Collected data
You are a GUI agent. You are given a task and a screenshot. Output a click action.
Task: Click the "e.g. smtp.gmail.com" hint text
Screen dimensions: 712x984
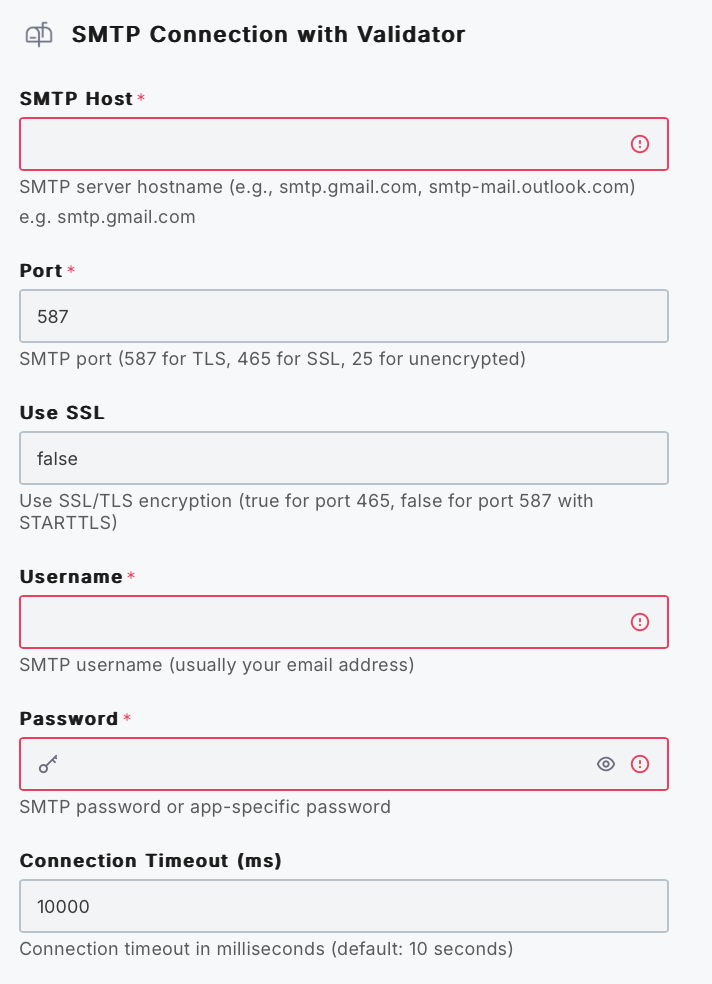point(107,216)
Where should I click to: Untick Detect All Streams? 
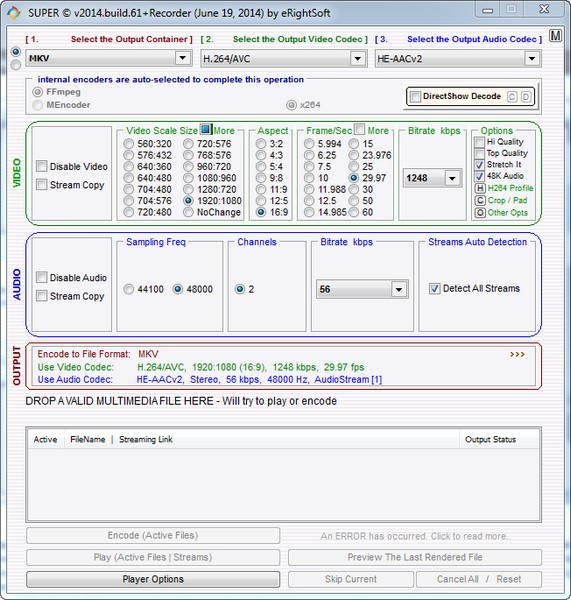pyautogui.click(x=434, y=288)
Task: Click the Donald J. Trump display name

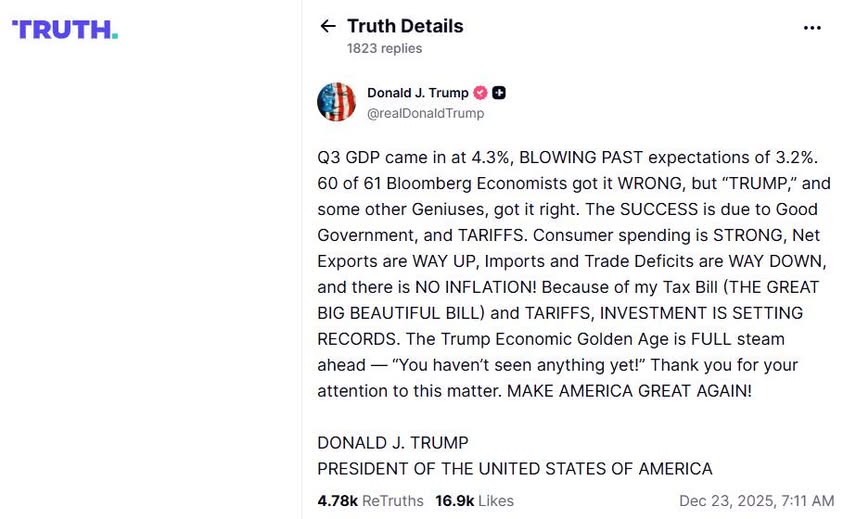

> _Exercise prompt_: Pictures are not part of the copy. Output only the lines from the one with "Where should I" through the final line of the records, exactly as given.

> _Response to the task_:
Where should I click to: Untick Detect All Streams? 
pyautogui.click(x=434, y=288)
Task: Click the Donald J. Trump display name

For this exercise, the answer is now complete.